** Extracted material follows **

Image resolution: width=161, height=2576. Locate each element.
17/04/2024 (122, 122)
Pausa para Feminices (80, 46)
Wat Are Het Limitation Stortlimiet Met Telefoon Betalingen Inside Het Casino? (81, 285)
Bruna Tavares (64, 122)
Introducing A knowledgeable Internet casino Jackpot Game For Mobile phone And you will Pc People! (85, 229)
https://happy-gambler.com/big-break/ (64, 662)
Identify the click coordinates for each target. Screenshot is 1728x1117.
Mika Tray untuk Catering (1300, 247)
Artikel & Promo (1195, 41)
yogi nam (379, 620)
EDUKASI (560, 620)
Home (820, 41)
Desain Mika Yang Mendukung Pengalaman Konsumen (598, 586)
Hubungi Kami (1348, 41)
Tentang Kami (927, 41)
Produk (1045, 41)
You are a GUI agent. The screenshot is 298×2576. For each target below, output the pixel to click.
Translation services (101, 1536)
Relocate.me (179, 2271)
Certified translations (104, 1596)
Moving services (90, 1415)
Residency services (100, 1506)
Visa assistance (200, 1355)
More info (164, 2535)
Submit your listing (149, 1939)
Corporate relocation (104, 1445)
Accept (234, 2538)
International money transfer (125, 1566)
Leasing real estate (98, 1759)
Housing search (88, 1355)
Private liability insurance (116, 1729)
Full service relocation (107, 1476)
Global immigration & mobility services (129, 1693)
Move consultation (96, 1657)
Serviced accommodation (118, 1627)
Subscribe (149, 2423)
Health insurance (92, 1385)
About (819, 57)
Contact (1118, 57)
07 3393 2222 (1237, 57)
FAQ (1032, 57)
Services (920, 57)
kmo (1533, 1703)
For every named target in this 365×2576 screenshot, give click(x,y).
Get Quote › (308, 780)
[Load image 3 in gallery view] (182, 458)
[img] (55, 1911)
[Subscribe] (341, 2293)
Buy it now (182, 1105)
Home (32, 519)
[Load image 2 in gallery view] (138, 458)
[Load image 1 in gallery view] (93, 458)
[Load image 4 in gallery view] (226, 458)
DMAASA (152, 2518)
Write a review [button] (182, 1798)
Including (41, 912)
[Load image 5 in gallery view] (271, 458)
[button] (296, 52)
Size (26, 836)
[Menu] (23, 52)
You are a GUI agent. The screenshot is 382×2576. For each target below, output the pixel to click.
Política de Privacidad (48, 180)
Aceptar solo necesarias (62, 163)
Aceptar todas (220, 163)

** End of Extracted material **

What to do
Read through the entries above and copy each line that has the string "insurance" in it.

Worked solution
Private liability insurance (116, 1729)
Health insurance (92, 1385)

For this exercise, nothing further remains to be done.